The Internet situation on the ship has been improved since the last time I cruised, so I’m hoping that French Letters will have a relatively easy time telling you all about it. See you at sea!

Cross Bat Off My List

September 10, 2018


Now that I’m just a week away from leaving home and kitties until after Christmas, friends are asking me how I’m progressing with my To-Do lists. So far today I have been able to cross off:

* Order yen and yuan
* Vote
* Drop off bat
*Convince T-Mobile and Verizon to settle my bill

Of course, that last item took the longest, over a week, actually.  But really, it’s too exasperating to talk about.

The bat is what I really want to tell you about, that, and the advantages of living in a small town.

Yesterday Minou brought a creature in the house. I went to see what the batting-something-around sound was, and thought I saw a small bird. When I picked it up to rescue it, it turned into a bat. Quite a large bat, actually, considering how small and frail it had looked with its wings folded.

Now normally, of course, I would never pick up a live bat, so I was kind of freaked out. And since a bat that Minou could catch in broad daylight, a bat who couldn’t fly, a bat I’d touched bare-handed, all added up to potentially bad bat news, I confined the poor thing to a tupperware and waited for the health department to open this morning.

The bat expired overnight, even though I’d carefully punched breathing holes in the lid of the container. I’m not even sure why I did that, since obviously the lab was going to need a dead bat. So this morning I took an extremely dead bat into the County Health folks, who remarked that it was the second one to be brought in this morning, and it was only 10:00. Now I’m waiting for them to test the bat for rabies, and really hoping that a series of four rabies shots is not in my future. Apparently you get them in your arm now, no longer in the abdomen, so that’s something.

Then, bat-disposal accomplished, I went a couple of blocks over to the Elections office to cast my mid-term vote. And guess what? I was the first person in my county to cast her ballot! In fact, they printed it out just for me, since on election day I’ll be at sea, somewhere between Hong Kong and Vietnam. I would imagine that going to that extreme to help me vote is a small-town thing, although I’d like to think that every county would make such an effort to help out a determined voter.

Having contributed my drop in the ballot box to the Blue Wave, I went another couple of blocks over to the bank that can get me Japanese yen and Chinese yuan overnight, with no service fee.

Maybe events could have unfolded like this in a large city, almost certainly so.
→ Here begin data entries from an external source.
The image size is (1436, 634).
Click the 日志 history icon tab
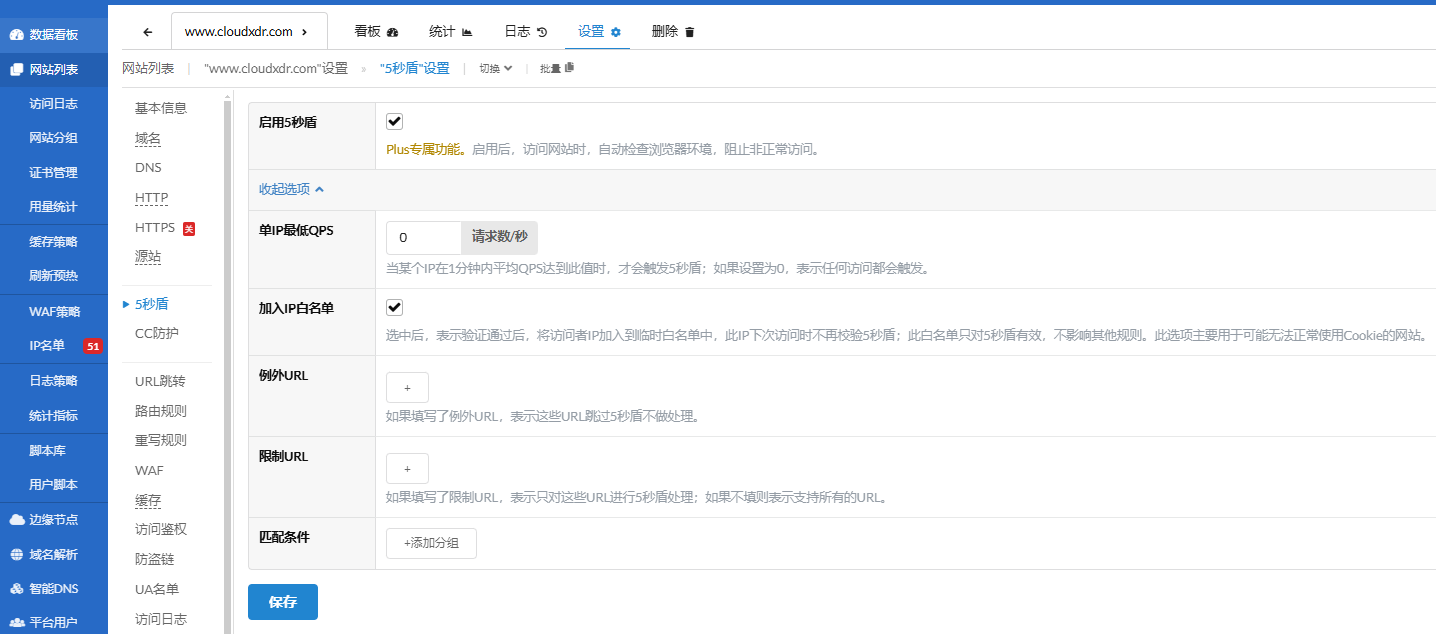(x=525, y=32)
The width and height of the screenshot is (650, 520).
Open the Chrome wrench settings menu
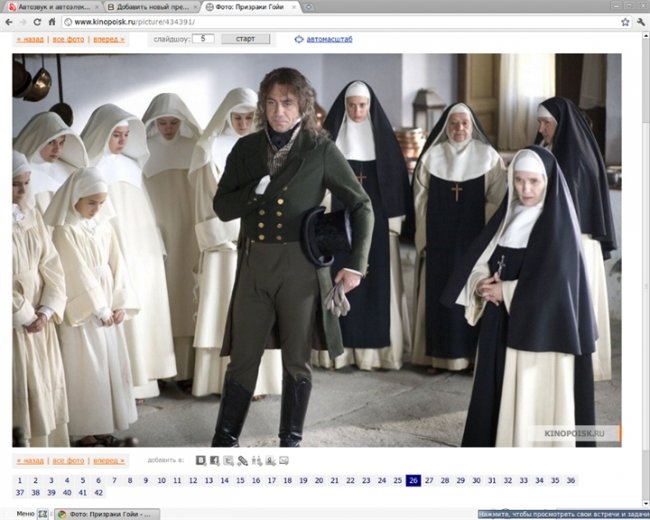coord(640,21)
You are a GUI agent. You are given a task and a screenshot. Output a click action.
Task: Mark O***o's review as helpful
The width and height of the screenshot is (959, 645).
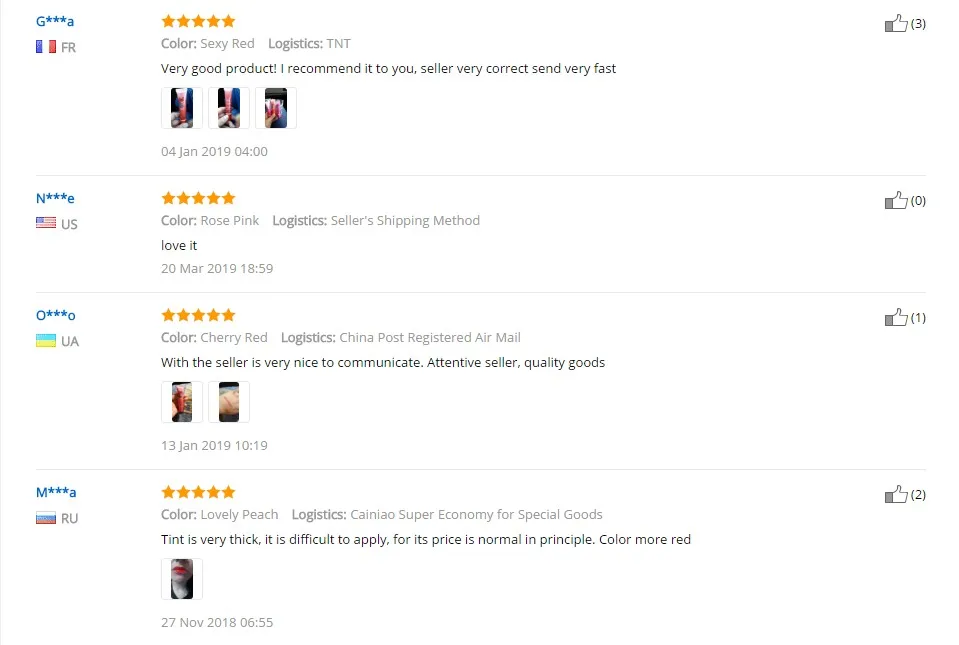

But it took me under an hour to accomplish all that, and most of the time was spent waiting for my ballot to be printed. We don’t have everything here in Walla Walla, but within a five-block radius we can have a bat analyzed for rabies, a ballot personally printed, and receive foreign currency overnight.

Now if only we had some alternative to Verizon and T-Mobile and spending hours fidgeting on hold only to be transferred to yet another person for the gazillionth time, this town would be just about perfect.